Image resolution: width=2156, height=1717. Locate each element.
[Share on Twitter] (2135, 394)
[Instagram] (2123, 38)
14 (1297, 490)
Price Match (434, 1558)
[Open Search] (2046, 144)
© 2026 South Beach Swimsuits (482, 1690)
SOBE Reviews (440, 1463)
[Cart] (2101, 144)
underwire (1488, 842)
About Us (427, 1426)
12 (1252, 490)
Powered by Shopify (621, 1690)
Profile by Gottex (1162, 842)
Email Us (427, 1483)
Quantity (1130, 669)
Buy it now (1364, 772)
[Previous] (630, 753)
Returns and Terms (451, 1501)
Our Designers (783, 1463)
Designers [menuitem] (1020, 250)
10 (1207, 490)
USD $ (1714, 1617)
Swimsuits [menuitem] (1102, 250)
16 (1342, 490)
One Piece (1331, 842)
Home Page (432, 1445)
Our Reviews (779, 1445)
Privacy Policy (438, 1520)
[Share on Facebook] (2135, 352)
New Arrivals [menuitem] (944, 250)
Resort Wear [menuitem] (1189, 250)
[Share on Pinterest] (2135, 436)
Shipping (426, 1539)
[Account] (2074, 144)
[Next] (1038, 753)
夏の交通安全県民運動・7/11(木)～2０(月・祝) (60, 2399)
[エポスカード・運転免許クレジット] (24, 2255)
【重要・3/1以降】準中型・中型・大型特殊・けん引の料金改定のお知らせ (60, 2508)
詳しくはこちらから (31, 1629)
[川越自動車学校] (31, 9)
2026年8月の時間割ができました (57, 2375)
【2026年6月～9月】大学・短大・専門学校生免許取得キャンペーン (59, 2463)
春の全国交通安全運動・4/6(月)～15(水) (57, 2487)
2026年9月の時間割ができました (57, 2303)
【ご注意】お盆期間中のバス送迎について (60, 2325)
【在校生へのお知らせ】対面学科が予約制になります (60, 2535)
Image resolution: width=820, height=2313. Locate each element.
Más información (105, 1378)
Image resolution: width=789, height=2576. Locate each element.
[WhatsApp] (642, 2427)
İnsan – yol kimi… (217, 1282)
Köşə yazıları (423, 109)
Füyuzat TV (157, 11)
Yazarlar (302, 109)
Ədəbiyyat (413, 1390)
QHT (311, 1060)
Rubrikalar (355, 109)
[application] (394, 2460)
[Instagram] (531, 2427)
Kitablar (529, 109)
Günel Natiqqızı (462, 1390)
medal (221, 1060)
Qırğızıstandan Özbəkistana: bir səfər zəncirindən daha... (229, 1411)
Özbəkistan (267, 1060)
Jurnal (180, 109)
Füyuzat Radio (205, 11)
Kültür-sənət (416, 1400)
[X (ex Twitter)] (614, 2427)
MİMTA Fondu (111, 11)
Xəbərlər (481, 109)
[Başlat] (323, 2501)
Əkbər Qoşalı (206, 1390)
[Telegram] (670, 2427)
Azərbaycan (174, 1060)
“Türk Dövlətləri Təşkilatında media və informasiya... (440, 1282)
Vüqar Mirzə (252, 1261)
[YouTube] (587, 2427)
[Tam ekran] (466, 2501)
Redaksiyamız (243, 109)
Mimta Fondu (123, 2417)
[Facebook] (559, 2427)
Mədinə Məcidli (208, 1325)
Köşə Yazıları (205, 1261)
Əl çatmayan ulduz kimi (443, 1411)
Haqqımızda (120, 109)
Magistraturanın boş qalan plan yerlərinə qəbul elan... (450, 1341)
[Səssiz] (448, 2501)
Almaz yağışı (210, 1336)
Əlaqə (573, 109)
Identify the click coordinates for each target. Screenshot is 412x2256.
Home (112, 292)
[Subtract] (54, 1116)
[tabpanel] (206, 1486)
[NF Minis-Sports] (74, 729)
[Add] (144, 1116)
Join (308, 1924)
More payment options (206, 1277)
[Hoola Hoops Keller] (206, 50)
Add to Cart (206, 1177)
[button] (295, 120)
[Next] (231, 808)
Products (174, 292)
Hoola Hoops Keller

•••••

HOW TO COMPLETE THIS TASK – Each line in the listing above from the one containing "[Facebook] (559, 2427)" through the one containing "More payment options (206, 1277)" should be repeated exactly, and no other line.

SOLUTION TO THIS TASK –
[Facebook] (559, 2427)
Mədinə Məcidli (208, 1325)
Köşə Yazıları (205, 1261)
Əl çatmayan ulduz kimi (443, 1411)
Haqqımızda (120, 109)
Magistraturanın boş qalan plan yerlərinə qəbul elan... (450, 1341)
[Səssiz] (448, 2501)
Almaz yağışı (210, 1336)
Əlaqə (573, 109)
Identify the click coordinates for each target. Screenshot is 412x2256.
Home (112, 292)
[Subtract] (54, 1116)
[tabpanel] (206, 1486)
[NF Minis-Sports] (74, 729)
[Add] (144, 1116)
Join (308, 1924)
More payment options (206, 1277)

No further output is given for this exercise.